Mark Shulman

Personal information
- Full name: Mark Lewis Shulman
- Born: 2 April 1951 Sydney, New South Wales, Australia
- Died: 12 February 2022 (aged 70) Queensland, Australia

Playing information
- Height: 5 ft 2 in (157 cm)
- Weight: 9 st 7 lb (133 lb; 60 kg)
- Position: Halfback
Club
| Years | Team | Pld | T | G | FG | P |
| 1971–78 | St George | 58 | 8 | 0 | 0 | 24 |
- Source: RLP

= Mark Shulman (rugby league) =

Australian rugby league footballer (1951–2022)

Mark Shulman (2 April 1951 – 12 February 2022) was an Australian rugby league footballer.

==Career==
Shulman was born into a Jewish family. A Ramsgate United junior, he debuted for St. George Dragons in 1971, but for much of his career he was the understudy of club legend Billy Smith. Mark Shulman played for the St. George Dragons in the New South Wales Rugby League in 1970-78. In 1978, he was the team's captain. Shulman won a premiership with the St. George Dragons, playing halfback in the 1977 Grand Final.

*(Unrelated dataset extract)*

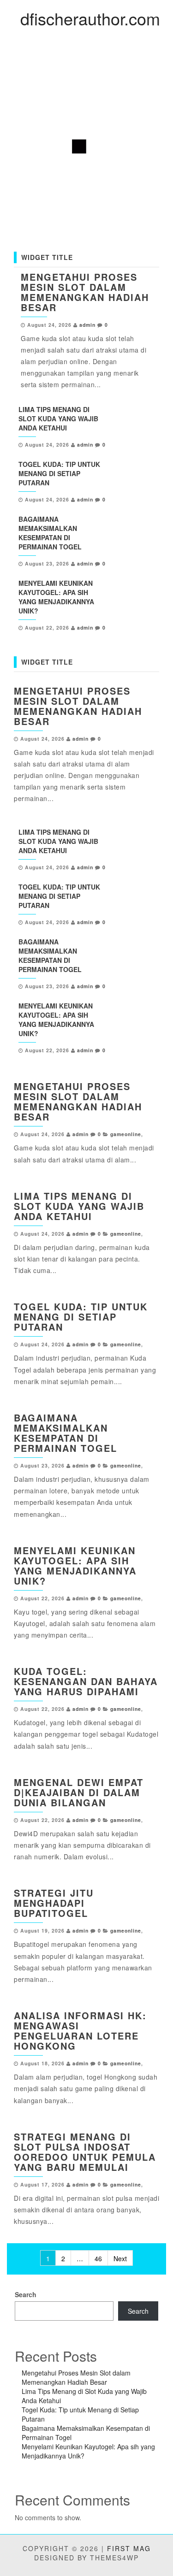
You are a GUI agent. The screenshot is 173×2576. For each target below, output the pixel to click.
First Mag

Described as a "shade over five feet tall and weighing around ten stone", Shulman was the smallest player in first grade when he debuted in 1971. He came into the side replacing Billy Smith, who had been sidelined with a broken arm. A back and kidney injury put an end to his career at the end of the 1978 season.

On 13 February 2022, it was announced that Shulman had died over the weekend. His passing was acknowledged by current and former St George players at the following weekend’s NRL fixture. He was depicted in various forms throughout his career in Rugby League literature and most recently in artist Greg Simpkins’ piece entitled ‘Bantam’.